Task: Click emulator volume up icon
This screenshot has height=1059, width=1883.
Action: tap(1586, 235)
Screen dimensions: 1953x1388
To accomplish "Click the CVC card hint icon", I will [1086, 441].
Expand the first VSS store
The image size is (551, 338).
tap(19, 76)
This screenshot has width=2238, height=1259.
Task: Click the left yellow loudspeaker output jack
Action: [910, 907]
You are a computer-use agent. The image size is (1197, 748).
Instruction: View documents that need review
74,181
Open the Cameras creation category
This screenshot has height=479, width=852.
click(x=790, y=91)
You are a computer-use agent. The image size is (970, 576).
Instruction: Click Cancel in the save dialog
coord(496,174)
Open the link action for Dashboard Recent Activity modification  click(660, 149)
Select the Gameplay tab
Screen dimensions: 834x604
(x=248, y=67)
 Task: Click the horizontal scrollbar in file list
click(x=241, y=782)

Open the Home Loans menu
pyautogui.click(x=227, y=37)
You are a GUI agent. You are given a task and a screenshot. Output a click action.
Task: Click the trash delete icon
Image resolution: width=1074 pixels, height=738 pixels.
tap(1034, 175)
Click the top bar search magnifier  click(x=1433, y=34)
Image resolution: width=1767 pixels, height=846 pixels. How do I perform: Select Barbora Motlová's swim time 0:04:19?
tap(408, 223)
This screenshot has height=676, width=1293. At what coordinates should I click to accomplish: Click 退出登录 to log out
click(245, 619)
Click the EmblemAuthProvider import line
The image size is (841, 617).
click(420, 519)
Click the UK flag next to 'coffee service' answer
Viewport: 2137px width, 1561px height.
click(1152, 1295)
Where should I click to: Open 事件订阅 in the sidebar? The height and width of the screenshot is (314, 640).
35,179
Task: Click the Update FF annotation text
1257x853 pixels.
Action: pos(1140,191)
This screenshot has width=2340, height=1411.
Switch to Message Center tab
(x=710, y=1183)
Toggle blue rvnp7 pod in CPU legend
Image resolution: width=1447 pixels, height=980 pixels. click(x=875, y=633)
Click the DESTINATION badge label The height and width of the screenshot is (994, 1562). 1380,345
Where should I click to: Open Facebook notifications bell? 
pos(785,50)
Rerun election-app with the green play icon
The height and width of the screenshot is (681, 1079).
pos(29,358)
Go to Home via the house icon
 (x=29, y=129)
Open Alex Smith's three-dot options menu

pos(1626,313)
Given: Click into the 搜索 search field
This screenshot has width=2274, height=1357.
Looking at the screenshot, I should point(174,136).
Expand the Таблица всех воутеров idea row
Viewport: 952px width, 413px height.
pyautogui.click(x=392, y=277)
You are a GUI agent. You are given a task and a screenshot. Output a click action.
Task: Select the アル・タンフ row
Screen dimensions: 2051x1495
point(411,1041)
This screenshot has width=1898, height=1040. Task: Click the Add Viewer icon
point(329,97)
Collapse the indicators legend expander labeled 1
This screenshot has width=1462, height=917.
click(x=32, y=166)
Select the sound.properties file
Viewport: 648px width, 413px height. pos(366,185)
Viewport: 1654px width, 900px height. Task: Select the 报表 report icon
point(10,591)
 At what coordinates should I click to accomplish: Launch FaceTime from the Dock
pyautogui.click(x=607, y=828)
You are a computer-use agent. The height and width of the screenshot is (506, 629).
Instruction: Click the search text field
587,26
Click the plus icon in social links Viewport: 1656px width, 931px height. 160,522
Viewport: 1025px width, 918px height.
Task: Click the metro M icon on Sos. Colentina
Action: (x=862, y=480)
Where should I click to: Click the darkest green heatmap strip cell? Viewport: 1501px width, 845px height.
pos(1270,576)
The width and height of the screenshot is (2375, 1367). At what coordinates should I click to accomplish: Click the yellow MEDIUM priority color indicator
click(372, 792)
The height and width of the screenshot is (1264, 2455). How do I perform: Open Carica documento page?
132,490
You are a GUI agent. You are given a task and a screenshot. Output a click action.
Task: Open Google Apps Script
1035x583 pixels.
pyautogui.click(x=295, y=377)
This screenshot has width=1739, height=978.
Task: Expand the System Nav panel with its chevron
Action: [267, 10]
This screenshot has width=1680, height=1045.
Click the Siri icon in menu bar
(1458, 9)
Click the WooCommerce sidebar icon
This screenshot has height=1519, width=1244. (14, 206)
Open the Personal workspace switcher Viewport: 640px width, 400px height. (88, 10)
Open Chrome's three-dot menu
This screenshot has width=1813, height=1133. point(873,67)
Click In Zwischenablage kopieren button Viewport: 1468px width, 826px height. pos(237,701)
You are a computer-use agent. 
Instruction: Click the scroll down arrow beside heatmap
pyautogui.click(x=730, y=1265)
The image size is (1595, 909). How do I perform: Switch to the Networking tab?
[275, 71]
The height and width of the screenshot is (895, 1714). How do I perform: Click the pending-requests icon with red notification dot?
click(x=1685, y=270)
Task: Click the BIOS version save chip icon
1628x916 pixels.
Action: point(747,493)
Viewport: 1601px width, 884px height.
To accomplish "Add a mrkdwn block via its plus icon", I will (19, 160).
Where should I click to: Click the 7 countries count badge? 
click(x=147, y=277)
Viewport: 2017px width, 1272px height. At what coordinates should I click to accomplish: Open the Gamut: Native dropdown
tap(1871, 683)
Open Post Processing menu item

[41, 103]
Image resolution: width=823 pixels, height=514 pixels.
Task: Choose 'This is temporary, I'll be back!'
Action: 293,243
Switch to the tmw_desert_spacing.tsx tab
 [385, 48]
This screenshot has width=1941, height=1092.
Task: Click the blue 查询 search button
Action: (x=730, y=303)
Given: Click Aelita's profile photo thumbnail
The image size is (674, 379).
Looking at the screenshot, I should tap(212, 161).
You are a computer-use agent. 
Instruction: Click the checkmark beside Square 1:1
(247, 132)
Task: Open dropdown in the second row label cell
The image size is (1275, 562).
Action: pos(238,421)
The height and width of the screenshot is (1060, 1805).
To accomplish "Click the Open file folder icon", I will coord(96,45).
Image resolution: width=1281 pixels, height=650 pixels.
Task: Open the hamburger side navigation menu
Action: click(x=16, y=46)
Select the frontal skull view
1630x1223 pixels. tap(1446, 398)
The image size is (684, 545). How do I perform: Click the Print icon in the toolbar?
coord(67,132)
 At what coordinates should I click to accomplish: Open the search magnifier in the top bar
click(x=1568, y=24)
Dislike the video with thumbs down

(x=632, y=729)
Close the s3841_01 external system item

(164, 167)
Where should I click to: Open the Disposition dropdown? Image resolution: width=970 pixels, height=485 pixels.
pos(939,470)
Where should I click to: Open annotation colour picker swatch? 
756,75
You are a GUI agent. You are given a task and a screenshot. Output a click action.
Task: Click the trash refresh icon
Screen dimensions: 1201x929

+--

WHAT NEEDS TO BE DONE: Reproduce the records above in full, without altering a single character.

OUTPUT OF THE TASK:
Task: Click emulator volume up icon
This screenshot has height=1059, width=1883.
Action: tap(1586, 235)
Screen dimensions: 1953x1388
To accomplish "Click the CVC card hint icon", I will [1086, 441].
Expand the first VSS store
The image size is (551, 338).
tap(19, 76)
This screenshot has width=2238, height=1259.
Task: Click the left yellow loudspeaker output jack
Action: [910, 907]
You are a computer-use agent. The image size is (1197, 748).
Instruction: View documents that need review
74,181
Open the Cameras creation category
This screenshot has height=479, width=852.
click(x=790, y=91)
You are a computer-use agent. The image size is (970, 576).
Instruction: Click Cancel in the save dialog
coord(496,174)
Open the link action for Dashboard Recent Activity modification  click(660, 149)
Select the Gameplay tab
Screen dimensions: 834x604
(x=248, y=67)
 Task: Click the horizontal scrollbar in file list
click(x=241, y=782)

Open the Home Loans menu
pyautogui.click(x=227, y=37)
You are a GUI agent. You are given a task and a screenshot. Output a click action.
Task: Click the trash delete icon
Image resolution: width=1074 pixels, height=738 pixels.
tap(1034, 175)
Click the top bar search magnifier  click(x=1433, y=34)
Image resolution: width=1767 pixels, height=846 pixels. How do I perform: Select Barbora Motlová's swim time 0:04:19?
tap(408, 223)
This screenshot has height=676, width=1293. At what coordinates should I click to accomplish: Click 退出登录 to log out
click(245, 619)
Click the EmblemAuthProvider import line
The image size is (841, 617).
click(420, 519)
Click the UK flag next to 'coffee service' answer
Viewport: 2137px width, 1561px height.
click(1152, 1295)
Where should I click to: Open 事件订阅 in the sidebar? The height and width of the screenshot is (314, 640).
35,179
Task: Click the Update FF annotation text
1257x853 pixels.
Action: pos(1140,191)
This screenshot has width=2340, height=1411.
Switch to Message Center tab
(x=710, y=1183)
Toggle blue rvnp7 pod in CPU legend
Image resolution: width=1447 pixels, height=980 pixels. click(x=875, y=633)
Click the DESTINATION badge label The height and width of the screenshot is (994, 1562). 1380,345
Where should I click to: Open Facebook notifications bell? 
pos(785,50)
Rerun election-app with the green play icon
The height and width of the screenshot is (681, 1079).
pos(29,358)
Go to Home via the house icon
 (x=29, y=129)
Open Alex Smith's three-dot options menu

pos(1626,313)
Given: Click into the 搜索 search field
This screenshot has width=2274, height=1357.
Looking at the screenshot, I should point(174,136).
Expand the Таблица всех воутеров idea row
Viewport: 952px width, 413px height.
pyautogui.click(x=392, y=277)
You are a GUI agent. You are given a task and a screenshot. Output a click action.
Task: Select the アル・タンフ row
Screen dimensions: 2051x1495
point(411,1041)
This screenshot has width=1898, height=1040. Task: Click the Add Viewer icon
point(329,97)
Collapse the indicators legend expander labeled 1
This screenshot has width=1462, height=917.
click(x=32, y=166)
Select the sound.properties file
Viewport: 648px width, 413px height. pos(366,185)
Viewport: 1654px width, 900px height. Task: Select the 报表 report icon
point(10,591)
 At what coordinates should I click to accomplish: Launch FaceTime from the Dock
pyautogui.click(x=607, y=828)
You are a computer-use agent. The height and width of the screenshot is (506, 629).
Instruction: Click the search text field
587,26
Click the plus icon in social links Viewport: 1656px width, 931px height. 160,522
Viewport: 1025px width, 918px height.
Task: Click the metro M icon on Sos. Colentina
Action: (x=862, y=480)
Where should I click to: Click the darkest green heatmap strip cell? Viewport: 1501px width, 845px height.
pos(1270,576)
The width and height of the screenshot is (2375, 1367). At what coordinates should I click to accomplish: Click the yellow MEDIUM priority color indicator
click(372, 792)
The height and width of the screenshot is (1264, 2455). How do I perform: Open Carica documento page?
132,490
You are a GUI agent. You are given a task and a screenshot. Output a click action.
Task: Open Google Apps Script
1035x583 pixels.
pyautogui.click(x=295, y=377)
This screenshot has width=1739, height=978.
Task: Expand the System Nav panel with its chevron
Action: [267, 10]
This screenshot has width=1680, height=1045.
Click the Siri icon in menu bar
(1458, 9)
Click the WooCommerce sidebar icon
This screenshot has height=1519, width=1244. (14, 206)
Open the Personal workspace switcher Viewport: 640px width, 400px height. (88, 10)
Open Chrome's three-dot menu
This screenshot has width=1813, height=1133. point(873,67)
Click In Zwischenablage kopieren button Viewport: 1468px width, 826px height. pos(237,701)
You are a computer-use agent. 
Instruction: Click the scroll down arrow beside heatmap
pyautogui.click(x=730, y=1265)
The image size is (1595, 909). How do I perform: Switch to the Networking tab?
[275, 71]
The height and width of the screenshot is (895, 1714). How do I perform: Click the pending-requests icon with red notification dot?
click(x=1685, y=270)
Task: Click the BIOS version save chip icon
1628x916 pixels.
Action: point(747,493)
Viewport: 1601px width, 884px height.
To accomplish "Add a mrkdwn block via its plus icon", I will (19, 160).
Where should I click to: Click the 7 countries count badge? 
click(x=147, y=277)
Viewport: 2017px width, 1272px height. At what coordinates should I click to accomplish: Open the Gamut: Native dropdown
tap(1871, 683)
Open Post Processing menu item

[41, 103]
Image resolution: width=823 pixels, height=514 pixels.
Task: Choose 'This is temporary, I'll be back!'
Action: 293,243
Switch to the tmw_desert_spacing.tsx tab
 [385, 48]
This screenshot has width=1941, height=1092.
Task: Click the blue 查询 search button
Action: (x=730, y=303)
Given: Click Aelita's profile photo thumbnail
The image size is (674, 379).
Looking at the screenshot, I should tap(212, 161).
You are a computer-use agent. 
Instruction: Click the checkmark beside Square 1:1
(247, 132)
Task: Open dropdown in the second row label cell
The image size is (1275, 562).
Action: pos(238,421)
The height and width of the screenshot is (1060, 1805).
To accomplish "Click the Open file folder icon", I will coord(96,45).
Image resolution: width=1281 pixels, height=650 pixels.
Task: Open the hamburger side navigation menu
Action: click(x=16, y=46)
Select the frontal skull view
1630x1223 pixels. tap(1446, 398)
The image size is (684, 545). How do I perform: Click the Print icon in the toolbar?
coord(67,132)
 At what coordinates should I click to accomplish: Open the search magnifier in the top bar
click(x=1568, y=24)
Dislike the video with thumbs down

(x=632, y=729)
Close the s3841_01 external system item

(164, 167)
Where should I click to: Open the Disposition dropdown? Image resolution: width=970 pixels, height=485 pixels.
pos(939,470)
Where should I click to: Open annotation colour picker swatch? 
756,75
You are a GUI agent. You are given a task and a screenshot. Output a click action.
Task: Click the trash refresh icon
Screen dimensions: 1201x929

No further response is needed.